Thanks for the suggestion. Perhaps this will allow me to finally work
around this issue.

I will file a ticket as suggested as soon as I find time.

Thanks again.

Bill.

On 23 March 2016 at 10:11, Milan Bouchet-Valat <nalimi...@club.fr> wrote:

> Le mardi 22 mars 2016 à 08:37 -0700, 'Bill Hart' via julia-users a
> écrit :
> > I'm having trouble understanding the following behaviour in 0.5.0-
> > dev+3171. I wonder if someone can tell me what I'm doing wrong.
> >
> > module Mymod
> >    type mytype
> >    end
> > end
> >
> > sig_table = [x.sig for x in methods(Base.promote_rule)]
> >
> > V = Tuple{typeof(Base.promote_rule),Type{Mymod.mytype},Type{Int64}}
> >
> > V in sig_table # returns true!!
> >
> > for s in sig_table # prints yes
> >    if V == s
> >       println("yes")
> >    end
> > end
> >
> > for s in sig_table # prints nothing
> >    if s == V
> >       println("yes")
> >    end
> > end
> >
> > Can someone explain what the difference between == and "in" is. For
> > example, why shouldn't == be symmetric? And why should "in" tell me
> > something is in an array that is clearly not in there?
> in() relies on isequal() for some collections like dicts. But that's
> not the issue here, you're not even calling that function. It looks
> like there's a bug with ==. Please file an issue on GitHub about it.

## Problems:
A) Quote the email about Julia's == behavior, starting with "Thanks for the" and going on through "Thanks again.".
B) In the email about Julia's == behavior, which function does the quoted reply say in() relies on for some collections like dicts?

## Source material:
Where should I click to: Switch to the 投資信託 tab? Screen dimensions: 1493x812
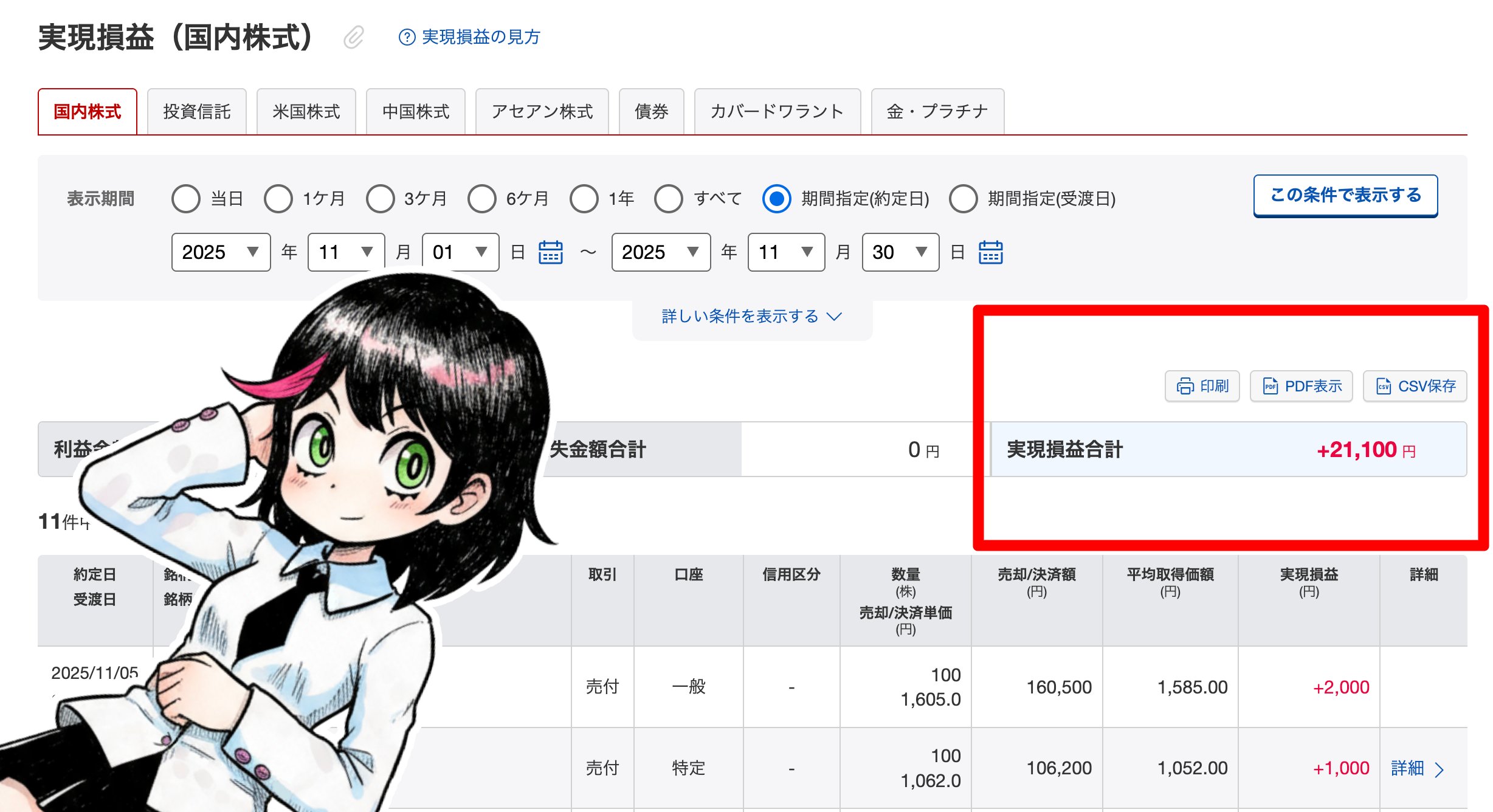(196, 112)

## Answers for the tasks:
A)
Thanks for the suggestion. Perhaps this will allow me to finally work
around this issue.

I will file a ticket as suggested as soon as I find time.

Thanks again.

B) isequal()